День похож на утро. Период строевой подготовки: час двадцать минут тяжелых занятий в гимнастическом зале: четверть часа перед чаем, чтобы сменить потные дневные рубашки на те, в которых мы спим. Нам не мешало бы сменить и штаны: участки хлопчатобумажной ткани вокруг пояса и карманы — липкие от пота: но у нас всегда одна пара. Конечно же, шерстяная часть не добавляет прохлады. И уже пахнет.

После чая лекция, и дважды или трижды в неделю пожарный караул, с сопутствующими ему работами. В остальные вечера я торопливо переодеваюсь в голубое (чтобы была иллюзия свежей одежды) и ловлю поезд до Бейкер-стрит. Какими бы толстыми ни были подошвы моих ботинок, ощущение лондонской мостовой под ними божественно. Лондон — вне границы пропусков, и служащий военной полиции на местной платформе изучает наши билеты, когда мы высаживаемся. У меня сезонка со следующей станции дороги (законное место назначения), и я показываю ее. Персоналу станции нравится эта шутка, и он помогает мне обманывать полицию. Они все уже отслужили; а те, кто находится на службе — один большой союз против этих внутренних шпионов. Кондуктор рассказал мне, что в 1919 году последний поезд в субботний вечер напоминал общественный туалет — летчики блевали, мочились и дрались по всему длинному, раскачивающемуся вагону. Теперь здесь тихо, как в читальне, так изменились мы и Военно-Воздушные Силы. Обычные мужчины и женщины входят в наши вагоны без замешательства.

Кажется, будто у нас много свободного времени: но чистка и уборка занимают больше часов, чем следует. Новобранцев, которые не так ловки в этом деле, инспектируют куда тщательнее, чем летчиков на службе. К тому же у них и задача труднее. Чем старше снаряжение, тем легче его чистить. Мы достигаем относительных чудес с нашими новыми устройствами для чистки после надрывающих душу утомительных мучений. Может быть, это и правильно. Жизнь на службе не страшна уже тому, кто прошел через сборный пункт.

Вечером в этот понедельник, к примеру, когда нам предстояло выстрадать завтрашнюю инспекцию от Стиффи, случился пароксизм чистки обуви. Глянец и воск, холодные и горячие утюги, огарки свечей, жар из печки, горячая вода: кто-то добавлял жира в жидкость для чистки на спирту и запалил ее на огне: и все это, чтобы добиться гладкости и черного блеска упрямых носков ботинок. Мы все вместе бросились в эту работу; поэтому всем было досадно, когда трое сплоховали: по крайней мере, Стиффи был занят и отложил расправу, не сделав заметки; но капрал Джексон, наш всегда ровный Джексон, приговорил этих троих к работам вне очереди.

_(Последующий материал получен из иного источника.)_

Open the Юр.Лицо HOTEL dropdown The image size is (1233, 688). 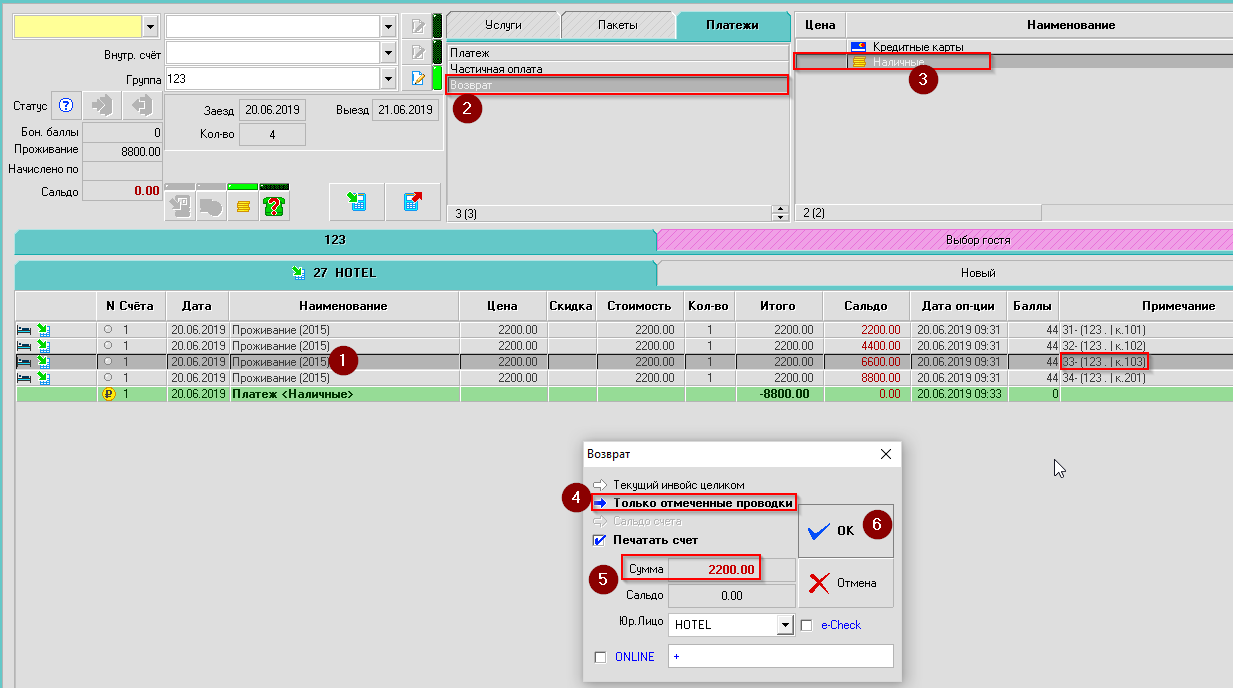784,625
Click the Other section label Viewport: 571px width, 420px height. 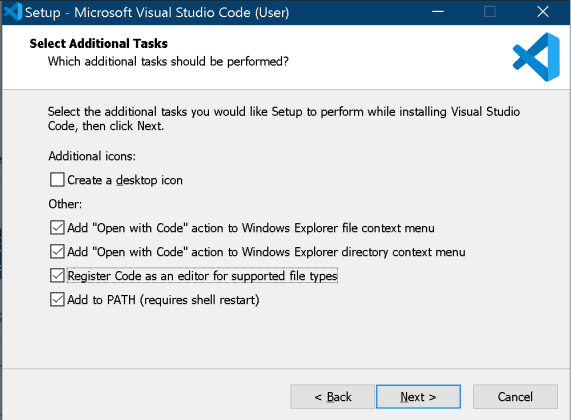pyautogui.click(x=65, y=204)
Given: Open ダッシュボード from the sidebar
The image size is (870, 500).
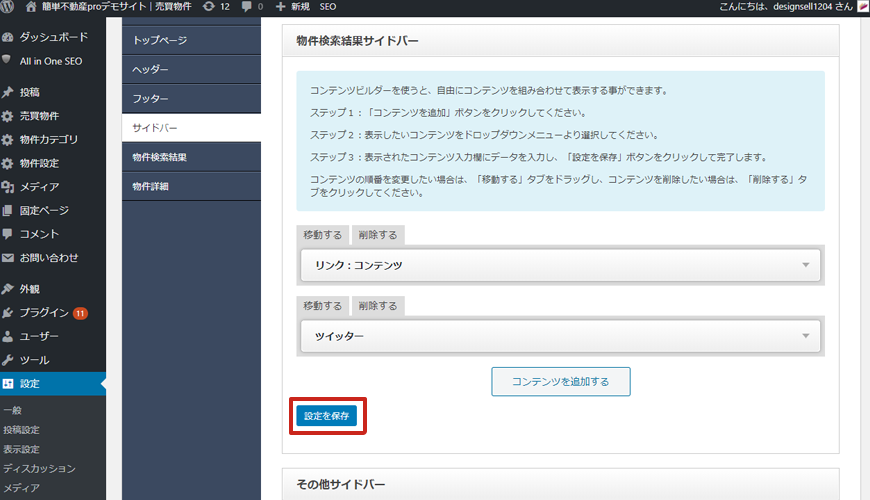Looking at the screenshot, I should click(48, 37).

Так печально окончился этот всеобщий порыв от всей души.

9. Школа

Мы считали шуткой слухи о школе и учителях: но вот мы затихаем в гулкой комнате, где между выступами сосновых парт утопают небольшие углубления, залитые чернилами, и получаем возможность снова вернуться в детское состояние. «Есть только одна вещь, — говорит Таффи, — которую ВВС не могут сделать: заставить нас ходить беременными». Мы чувствовали и одновременно боялись, что, если нашим новым властям взбредет на ум, они способны вернуть нас за парту.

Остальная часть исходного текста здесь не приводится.